Capuchin Missionaries Find More Than Poverty in Appalachia


Jaclyn Travaglini thought she knew what to expect as a second-generation family participant before a dose of the unexpected left her emotional as she reflected on the 25th annual Capuchin Appalachian Mission to Harlan County, Ky., July 9-17.

“I think they changed my life more than we helped them. I wasn’t expecting that,” said 16-year-old incoming senior at Albertus Magnus High School in Bardonia as she attempted to fight back tears.

“You’re always appreciative of what you have, but going down there and seeing how they lived, you appreciate your blessings in a totally different way.’’

Ms. Travaglini was one of 83 volunteers, including 38 high school students, who participated. The participants were separated into four ministry projects—vacation Bible school for children, Harlan Nursing Home to engage in activities and share stories, outreach ministry delivering clothes and children’s books, and manual labor to work on homes for people who cannot afford the improvements.

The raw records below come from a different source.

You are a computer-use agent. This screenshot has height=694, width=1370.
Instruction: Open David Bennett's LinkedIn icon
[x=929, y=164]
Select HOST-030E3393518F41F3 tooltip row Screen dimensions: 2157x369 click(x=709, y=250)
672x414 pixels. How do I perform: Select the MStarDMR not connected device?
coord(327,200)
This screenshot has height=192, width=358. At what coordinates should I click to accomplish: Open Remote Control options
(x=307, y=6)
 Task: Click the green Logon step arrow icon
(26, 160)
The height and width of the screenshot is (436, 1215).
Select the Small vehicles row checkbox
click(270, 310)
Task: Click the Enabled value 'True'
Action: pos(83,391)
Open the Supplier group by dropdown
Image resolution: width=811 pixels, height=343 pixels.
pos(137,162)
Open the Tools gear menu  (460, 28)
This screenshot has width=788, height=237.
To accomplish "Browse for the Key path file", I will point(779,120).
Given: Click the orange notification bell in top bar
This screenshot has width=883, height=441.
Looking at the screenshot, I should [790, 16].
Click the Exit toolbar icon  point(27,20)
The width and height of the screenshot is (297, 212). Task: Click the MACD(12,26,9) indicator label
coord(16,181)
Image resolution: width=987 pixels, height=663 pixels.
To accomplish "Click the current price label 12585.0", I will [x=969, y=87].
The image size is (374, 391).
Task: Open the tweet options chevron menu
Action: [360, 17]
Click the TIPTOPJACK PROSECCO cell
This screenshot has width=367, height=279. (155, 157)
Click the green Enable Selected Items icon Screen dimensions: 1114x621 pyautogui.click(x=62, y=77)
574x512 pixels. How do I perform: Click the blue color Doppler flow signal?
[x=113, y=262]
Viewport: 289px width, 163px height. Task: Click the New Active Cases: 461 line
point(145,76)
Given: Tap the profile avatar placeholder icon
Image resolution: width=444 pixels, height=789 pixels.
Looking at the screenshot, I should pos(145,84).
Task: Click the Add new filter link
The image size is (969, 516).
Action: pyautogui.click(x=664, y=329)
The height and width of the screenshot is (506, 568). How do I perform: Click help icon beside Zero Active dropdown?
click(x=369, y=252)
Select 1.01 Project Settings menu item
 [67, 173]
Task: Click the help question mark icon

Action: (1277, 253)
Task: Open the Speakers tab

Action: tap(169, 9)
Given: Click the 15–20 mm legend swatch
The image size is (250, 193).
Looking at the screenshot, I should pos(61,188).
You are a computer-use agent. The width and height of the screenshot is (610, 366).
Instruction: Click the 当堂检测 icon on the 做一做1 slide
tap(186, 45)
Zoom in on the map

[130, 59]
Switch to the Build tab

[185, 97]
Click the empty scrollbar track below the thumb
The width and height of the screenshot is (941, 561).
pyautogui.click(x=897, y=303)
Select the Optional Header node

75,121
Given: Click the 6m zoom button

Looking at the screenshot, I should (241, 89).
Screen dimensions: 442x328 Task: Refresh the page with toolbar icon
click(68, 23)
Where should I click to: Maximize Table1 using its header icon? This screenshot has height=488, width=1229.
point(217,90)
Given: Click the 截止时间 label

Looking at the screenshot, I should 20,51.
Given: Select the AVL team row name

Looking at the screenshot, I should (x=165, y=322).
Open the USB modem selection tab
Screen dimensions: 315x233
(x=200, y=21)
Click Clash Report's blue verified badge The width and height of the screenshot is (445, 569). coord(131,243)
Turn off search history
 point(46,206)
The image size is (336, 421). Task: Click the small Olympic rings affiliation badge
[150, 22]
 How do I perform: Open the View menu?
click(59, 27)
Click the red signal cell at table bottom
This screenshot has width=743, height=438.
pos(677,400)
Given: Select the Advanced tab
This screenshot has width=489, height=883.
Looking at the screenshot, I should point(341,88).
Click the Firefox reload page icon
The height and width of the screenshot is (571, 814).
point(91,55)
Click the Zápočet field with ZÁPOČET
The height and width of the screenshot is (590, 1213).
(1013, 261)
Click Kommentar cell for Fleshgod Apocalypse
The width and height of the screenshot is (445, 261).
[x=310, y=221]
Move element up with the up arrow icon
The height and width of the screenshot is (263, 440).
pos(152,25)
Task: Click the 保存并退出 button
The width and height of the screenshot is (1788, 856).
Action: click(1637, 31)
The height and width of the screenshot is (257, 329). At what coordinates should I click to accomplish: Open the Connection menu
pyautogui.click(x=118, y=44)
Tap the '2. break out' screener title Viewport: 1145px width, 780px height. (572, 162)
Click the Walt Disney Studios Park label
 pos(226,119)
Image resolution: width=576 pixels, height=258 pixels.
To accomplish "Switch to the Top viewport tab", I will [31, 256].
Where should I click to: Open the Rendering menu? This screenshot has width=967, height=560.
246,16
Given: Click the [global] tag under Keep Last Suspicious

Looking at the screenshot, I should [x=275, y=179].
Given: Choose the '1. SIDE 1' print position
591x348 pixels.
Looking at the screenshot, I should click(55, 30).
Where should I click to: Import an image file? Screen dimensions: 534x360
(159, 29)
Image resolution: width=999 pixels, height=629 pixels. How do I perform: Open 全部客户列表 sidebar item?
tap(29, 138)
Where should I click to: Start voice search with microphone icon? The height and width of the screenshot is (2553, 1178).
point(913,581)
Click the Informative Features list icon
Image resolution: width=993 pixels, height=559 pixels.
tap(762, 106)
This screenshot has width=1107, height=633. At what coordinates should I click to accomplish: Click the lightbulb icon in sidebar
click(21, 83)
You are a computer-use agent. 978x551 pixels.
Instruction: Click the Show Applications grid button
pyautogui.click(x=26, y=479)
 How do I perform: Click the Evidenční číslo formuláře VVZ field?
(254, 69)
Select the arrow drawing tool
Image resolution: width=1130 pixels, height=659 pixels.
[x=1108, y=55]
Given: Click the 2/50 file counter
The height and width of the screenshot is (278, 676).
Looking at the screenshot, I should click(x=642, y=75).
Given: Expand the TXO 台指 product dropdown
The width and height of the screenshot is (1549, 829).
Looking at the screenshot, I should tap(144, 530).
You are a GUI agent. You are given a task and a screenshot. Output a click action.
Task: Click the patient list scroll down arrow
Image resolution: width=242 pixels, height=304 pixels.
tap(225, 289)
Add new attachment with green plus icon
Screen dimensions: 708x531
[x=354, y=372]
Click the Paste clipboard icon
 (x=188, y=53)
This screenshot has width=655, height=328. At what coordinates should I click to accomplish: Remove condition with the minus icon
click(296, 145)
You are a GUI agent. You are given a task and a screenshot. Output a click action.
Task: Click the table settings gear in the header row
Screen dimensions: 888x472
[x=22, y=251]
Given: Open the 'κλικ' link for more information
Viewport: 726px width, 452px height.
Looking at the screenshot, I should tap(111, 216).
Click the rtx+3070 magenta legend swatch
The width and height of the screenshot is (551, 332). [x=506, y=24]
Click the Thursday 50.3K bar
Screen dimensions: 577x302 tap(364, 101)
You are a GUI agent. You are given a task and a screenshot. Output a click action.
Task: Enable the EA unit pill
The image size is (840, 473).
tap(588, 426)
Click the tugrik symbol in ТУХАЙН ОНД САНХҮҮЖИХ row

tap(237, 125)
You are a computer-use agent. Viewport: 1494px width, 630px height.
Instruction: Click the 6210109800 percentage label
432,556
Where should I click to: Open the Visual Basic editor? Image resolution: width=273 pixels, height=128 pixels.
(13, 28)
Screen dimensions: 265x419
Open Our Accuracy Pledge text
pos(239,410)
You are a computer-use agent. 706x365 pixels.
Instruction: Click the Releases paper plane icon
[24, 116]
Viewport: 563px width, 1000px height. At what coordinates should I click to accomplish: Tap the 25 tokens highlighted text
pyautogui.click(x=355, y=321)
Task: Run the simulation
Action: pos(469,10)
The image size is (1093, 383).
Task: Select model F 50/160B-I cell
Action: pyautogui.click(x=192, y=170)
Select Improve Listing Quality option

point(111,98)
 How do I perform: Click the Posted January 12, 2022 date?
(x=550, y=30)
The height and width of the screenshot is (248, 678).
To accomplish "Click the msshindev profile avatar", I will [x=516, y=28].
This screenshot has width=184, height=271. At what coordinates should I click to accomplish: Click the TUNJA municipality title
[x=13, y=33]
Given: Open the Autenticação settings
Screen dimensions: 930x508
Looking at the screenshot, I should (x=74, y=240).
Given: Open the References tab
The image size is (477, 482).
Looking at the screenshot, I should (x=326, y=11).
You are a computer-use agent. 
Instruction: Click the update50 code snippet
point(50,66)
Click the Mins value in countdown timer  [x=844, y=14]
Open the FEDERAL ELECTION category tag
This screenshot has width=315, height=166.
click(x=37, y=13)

The mission trip was sponsored and organized by the Capuchin Youth and Family Ministries (CYFM) in Garrison.

Harlan County, located in eastern Kentucky, is one of the most poverty-stricken regions in the country, ranking 3,112 of 3,135 counties in the United States in a data analysis released by The New York Times in 2014.

Families in Harlan County had a median income of $26,758, and the coal-mining area was battling an unemployment rate of 13.2 percent.

Six eastern Kentucky counties ranked in the bottom 10 in the data analysis based on educational attainment, household income, jobless rate, disability rate, life expectancy and obesity rate.

“The heartbreaking part of it is to see this poverty. We go down there, and it’s not all we see,” said Tom Brinkmann, executive director of CYFM.

“We see resilience and faith. There is a beauty in the people we see. We realize, too, as much as we are building and repairing homes, we’re sharing God’s hope with them. We can be a sign of God’s love and care.”

Jaclyn, whose mother Hope Travaglini participated in the first mission to Harlan County, took part in the manual labor ministry. She helped replace a floor damaged by a leaking roof in the home of a grandmother, who was the parental guardian to her three grandchildren. The group also built stairs off the back of the house and a picnic table.

“It was amazing,’’ Jaclyn said. “I saw how much we made an impact on the families we helped and how grateful and appreciative they were. It was amazing and life-changing.”

Hope Travaglini hopes that Jaclyn will be the first of her seven children to participate in the mission.

“She couldn’t wait to go and I couldn’t wait for her to go,” Mrs. Travaglini said. “It was a wonderful experience for me, and seeing her come back with the pictures and telling me of her experience reminded me of my experience.’’

Jillian Coniglio, a parishioner at St. Kateri Tekakwitha in Lagrangeville, participated in the vacation Bible school ministry.

“Seeing the excitement on their faces was awesome,’’ said Ms. Coniglio, who is a student at SUNY Brockport. “They are so filled with joy and thankful for what they have. It puts everything into perspective.

“We had hot dogs for lunch one day and one girl wanted more. I gave her my tater tots. I didn’t know if these children had a meal before they came or if they would when they went home. I knew I was going to have dinner that night and come home to three meals a day. Small things like that really hit me.’’

Ms. Coniglio hopes she will return to Harlan County with the Capuchin mission.

“My dad said he wants to come with me next year, and it would be cool to share this amazing experience with someone I’m so close to,” she said. “He will see the love, joy and community that is in Harlan County.’’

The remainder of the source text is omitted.